Eh bien ! le sergent se trompe. Grégoire n’y met pas de mauvaise volonté. Parfois, je devine, à un froncement de ses sourcils, qu’il fait un effort pour résister à la souffrance, pour l’accueillir d’un cœur plus ferme et plus allègre. Mais il ne sait pas faire l’effort nécessaire.

Si l’on vous demandait de soulever une locomotive, vous feriez peut-être aussi un effort ; vous le feriez sans confiance et sans succès. Alors, ne dites pas de mal de Grégoire.
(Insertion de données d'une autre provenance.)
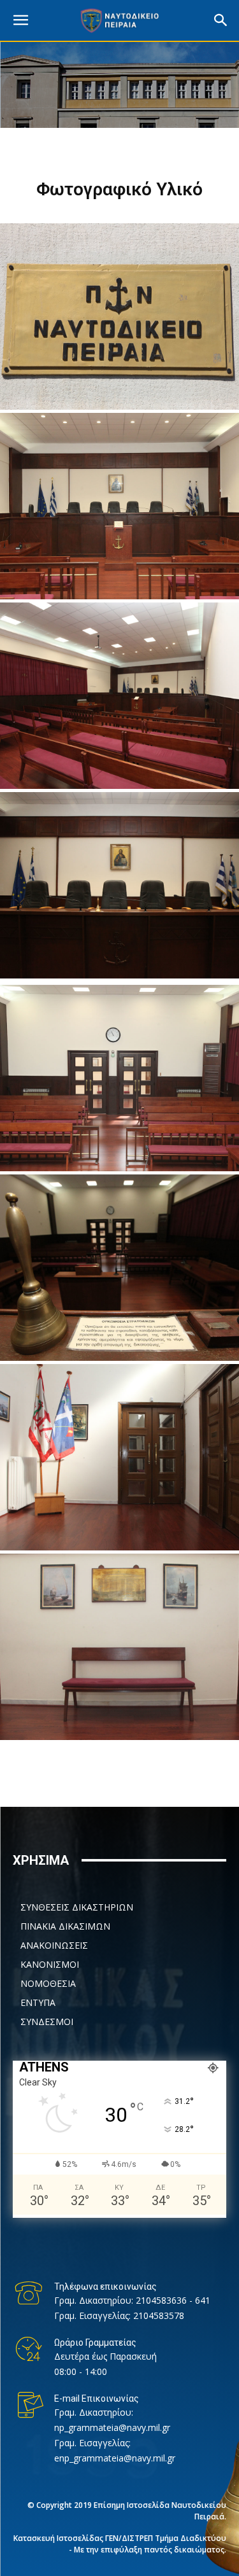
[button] (221, 20)
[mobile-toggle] (20, 20)
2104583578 (158, 2315)
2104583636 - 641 (173, 2300)
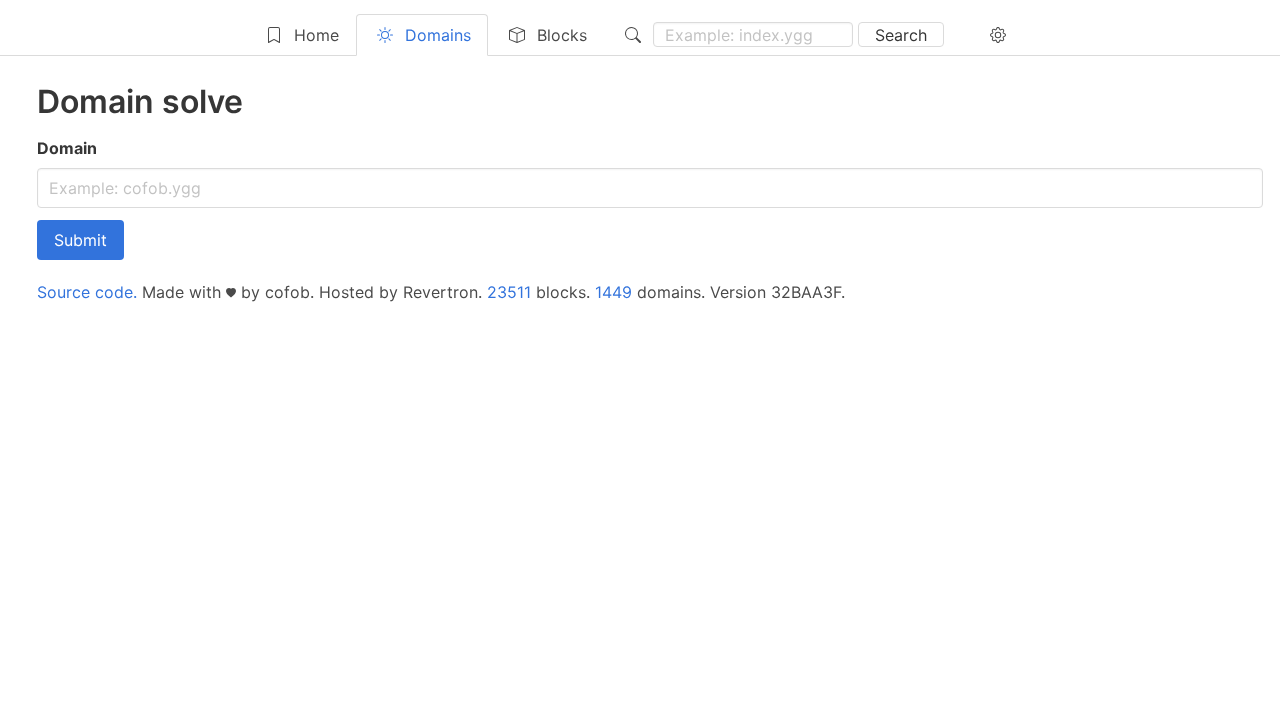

Grégoire ne sait pas souffrir comme on ne sait pas parler une langue étrangère. Seulement, il est plus facile d’apprendre le chinois que d’apprendre le métier de la douleur.

Quand je dis qu’il ne sait pas souffrir, j’entends qu’il souffre, hélas, beaucoup plus que les autres… Je connais la chair humaine, et il y a des signes qui ne me trompent pas.

Grégoire s’y prend mal. Il fait songer aux enfants qui ont si peur des chiens qu’ils sont destinés à être mordus. Grégoire tremble tout de suite ; les chiens de la douleur se jettent sur l’homme sans défense et le terrassent.